= Downscaling =

Procedure to infer high-resolution information from low-resolution variables

 Downscaling is any procedure to infer high-resolution information from low-resolution variables. This technique is based on dynamical or statistical approaches commonly used in several disciplines, especially meteorology, climatology and remote sensing. The term downscaling usually refers to an increase in spatial resolution, but it is often also used for temporal resolution. This is not to be confused with image downscaling which is a process of reducing an image from a higher resolution to a lower resolution.

==Meteorology and climatology==

Global Climate Models (GCMs) used for climate studies and climate projections are typically run at spatial resolutions of the order of 150 to 200 km and are limited in their ability to resolve important sub-grid scale features such as convection clouds and topography. As a result, GCM based projections may not be robust for local impact studies.

To overcome this problem, downscaling methods are developed to obtain local-scale weather and climate, particularly at the surface level, from regional-scale atmospheric variables that are provided by GCMs. Two main forms of downscaling technique exist. One form is dynamical downscaling, where output from the GCM is used to drive a regional, numerical model in higher spatial resolution, which therefore is able to simulate local conditions in greater detail. The other form is statistical downscaling, where a statistical relationship is established from observations between large scale variables, like atmospheric surface pressure, and a local variable, like the wind speed at a particular site. The relationship is then subsequently used on the GCM data to obtain the local variables from the GCM output.

Wilby and Wigley placed meteorological downscaling techniques into four categories: regression methods, weather pattern-based approaches, stochastic weather generators, which are all statistical downscaling methods, and limited-area modeling (which corresponds to dynamical downscaling methods). Among these approaches regression methods are preferred because of their relative ease of implementation and low computation requirements.
Additionally, a semi-mechanistic downscaling approach can be applied as for example used for the CHELSA data of downscaled model output. In this example, the temperature algorithm is based on statistical downscaling and the precipitation algorithm incorporates orographic predictors with a subsequent bias correction.

===Examples===
In 2007 the U.S. Bureau of Reclamation collaborated with U.S. Department of Energy's National Energy Technology Laboratory (DOE NETL), Santa Clara University (SCU), Lawrence Livermore National Laboratory (LLNL), and University of California's Institute for Research on Climate Change and Its Societal Impacts (IRCCSI) to apply a proven technique called "Bias Correction Spatial Disaggregation" BCSD; see also "About on the Web site" to 112 contemporary global climate projections made available through the World Climate Research Program Coupled Model Intercomparison Project, Phase 3 (WCRP CMIP3). These projections represent 16 GCMs simulating climate responses to three GHG scenarios from multiple initial climate system conditions.

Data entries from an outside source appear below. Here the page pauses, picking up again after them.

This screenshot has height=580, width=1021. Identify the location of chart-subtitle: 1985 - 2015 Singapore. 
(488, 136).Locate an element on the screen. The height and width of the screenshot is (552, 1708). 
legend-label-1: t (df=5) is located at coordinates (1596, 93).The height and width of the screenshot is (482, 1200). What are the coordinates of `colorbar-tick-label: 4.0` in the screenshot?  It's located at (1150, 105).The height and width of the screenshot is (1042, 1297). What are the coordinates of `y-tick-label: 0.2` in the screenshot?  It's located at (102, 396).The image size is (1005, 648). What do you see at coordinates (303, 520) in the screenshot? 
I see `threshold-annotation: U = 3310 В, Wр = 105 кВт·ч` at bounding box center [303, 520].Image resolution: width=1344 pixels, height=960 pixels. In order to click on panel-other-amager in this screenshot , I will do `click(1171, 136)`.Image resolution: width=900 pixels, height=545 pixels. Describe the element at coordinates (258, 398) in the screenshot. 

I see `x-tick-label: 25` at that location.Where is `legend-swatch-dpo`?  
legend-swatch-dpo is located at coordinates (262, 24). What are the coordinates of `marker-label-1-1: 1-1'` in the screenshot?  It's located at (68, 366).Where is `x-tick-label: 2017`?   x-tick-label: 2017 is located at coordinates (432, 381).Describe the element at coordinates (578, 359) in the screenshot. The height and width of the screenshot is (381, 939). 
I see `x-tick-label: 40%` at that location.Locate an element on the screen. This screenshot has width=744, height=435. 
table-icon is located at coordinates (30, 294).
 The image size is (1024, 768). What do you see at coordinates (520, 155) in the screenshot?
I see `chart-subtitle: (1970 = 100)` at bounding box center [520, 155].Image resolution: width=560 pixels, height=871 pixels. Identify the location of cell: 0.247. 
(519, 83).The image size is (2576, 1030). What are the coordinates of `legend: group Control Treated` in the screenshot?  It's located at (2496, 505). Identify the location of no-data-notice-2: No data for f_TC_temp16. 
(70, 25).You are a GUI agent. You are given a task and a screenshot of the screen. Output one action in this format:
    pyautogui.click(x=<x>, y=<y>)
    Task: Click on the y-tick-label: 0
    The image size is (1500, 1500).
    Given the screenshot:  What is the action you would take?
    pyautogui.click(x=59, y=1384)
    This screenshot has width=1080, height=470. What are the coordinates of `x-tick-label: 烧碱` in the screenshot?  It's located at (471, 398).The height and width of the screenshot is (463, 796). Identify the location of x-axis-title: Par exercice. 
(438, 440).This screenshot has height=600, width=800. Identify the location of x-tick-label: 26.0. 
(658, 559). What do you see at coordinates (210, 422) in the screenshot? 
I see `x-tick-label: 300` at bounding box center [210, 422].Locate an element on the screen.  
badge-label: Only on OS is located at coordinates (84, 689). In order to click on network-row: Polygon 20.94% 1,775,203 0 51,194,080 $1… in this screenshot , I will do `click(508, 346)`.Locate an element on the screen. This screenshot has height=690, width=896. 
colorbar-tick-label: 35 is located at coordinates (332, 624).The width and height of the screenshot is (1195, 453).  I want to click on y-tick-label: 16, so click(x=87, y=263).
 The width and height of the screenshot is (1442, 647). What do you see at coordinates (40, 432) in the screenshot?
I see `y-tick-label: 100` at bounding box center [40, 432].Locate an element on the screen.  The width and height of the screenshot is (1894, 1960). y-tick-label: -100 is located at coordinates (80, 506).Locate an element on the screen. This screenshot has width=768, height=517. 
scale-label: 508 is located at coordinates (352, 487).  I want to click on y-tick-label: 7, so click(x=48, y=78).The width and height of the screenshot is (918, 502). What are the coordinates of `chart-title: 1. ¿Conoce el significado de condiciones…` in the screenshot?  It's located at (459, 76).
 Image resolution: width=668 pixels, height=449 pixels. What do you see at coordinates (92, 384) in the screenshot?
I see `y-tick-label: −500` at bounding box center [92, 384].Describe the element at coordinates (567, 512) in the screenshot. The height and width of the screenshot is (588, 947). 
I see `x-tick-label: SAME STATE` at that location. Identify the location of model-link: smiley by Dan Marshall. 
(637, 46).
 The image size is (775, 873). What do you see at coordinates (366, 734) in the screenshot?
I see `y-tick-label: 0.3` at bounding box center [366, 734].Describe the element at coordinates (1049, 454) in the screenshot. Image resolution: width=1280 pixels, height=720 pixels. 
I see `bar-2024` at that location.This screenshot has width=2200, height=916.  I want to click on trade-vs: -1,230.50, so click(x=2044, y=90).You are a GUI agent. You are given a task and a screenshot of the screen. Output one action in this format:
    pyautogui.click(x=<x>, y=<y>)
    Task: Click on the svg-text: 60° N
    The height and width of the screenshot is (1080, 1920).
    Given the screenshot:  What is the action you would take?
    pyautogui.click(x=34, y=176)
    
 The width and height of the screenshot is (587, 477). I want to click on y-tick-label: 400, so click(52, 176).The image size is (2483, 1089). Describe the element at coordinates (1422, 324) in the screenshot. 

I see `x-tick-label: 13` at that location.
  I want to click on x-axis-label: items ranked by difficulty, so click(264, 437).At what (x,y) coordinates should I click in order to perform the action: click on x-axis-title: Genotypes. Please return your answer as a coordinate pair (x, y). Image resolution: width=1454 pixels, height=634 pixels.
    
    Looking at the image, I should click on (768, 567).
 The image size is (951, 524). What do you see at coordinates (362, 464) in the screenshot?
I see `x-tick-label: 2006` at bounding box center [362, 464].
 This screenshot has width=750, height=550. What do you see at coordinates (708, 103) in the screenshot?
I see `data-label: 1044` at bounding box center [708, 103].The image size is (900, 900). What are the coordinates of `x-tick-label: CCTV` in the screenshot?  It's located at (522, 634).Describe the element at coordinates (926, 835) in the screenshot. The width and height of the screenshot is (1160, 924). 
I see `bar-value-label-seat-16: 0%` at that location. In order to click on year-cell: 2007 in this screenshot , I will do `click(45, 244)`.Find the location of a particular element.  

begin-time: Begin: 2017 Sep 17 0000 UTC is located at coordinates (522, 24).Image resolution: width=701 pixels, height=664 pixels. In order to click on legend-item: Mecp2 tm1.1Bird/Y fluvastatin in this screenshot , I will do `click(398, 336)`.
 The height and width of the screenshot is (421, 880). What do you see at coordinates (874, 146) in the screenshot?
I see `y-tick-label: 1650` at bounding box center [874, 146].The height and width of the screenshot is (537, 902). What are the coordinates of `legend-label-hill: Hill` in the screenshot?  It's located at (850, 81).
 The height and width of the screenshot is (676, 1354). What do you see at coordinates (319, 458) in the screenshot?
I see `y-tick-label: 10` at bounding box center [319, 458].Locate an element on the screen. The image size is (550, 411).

The effort resulted in development of 112 monthly temperature and precipitation projections over the continental U.S. at 1/8° (12 km) spatial resolution during a 1950–2099 climate simulation period.

==== CORDEX ====

The Coordinated Regional Downscaling Experiment (CORDEX) was initiated in 2009 with the objective of providing a framework for the evaluation and comparison of downscaling model performance, as well as define a set of experiments to produce climate projections for use in impact and adaptation studies. CORDEX climate change experiments are driven by the World Climate Research Programme Coupled Model Intercomparison Project Phase 5 (CMIP5) GCM outputs. CORDEX defined 14 downscaling regions or domains.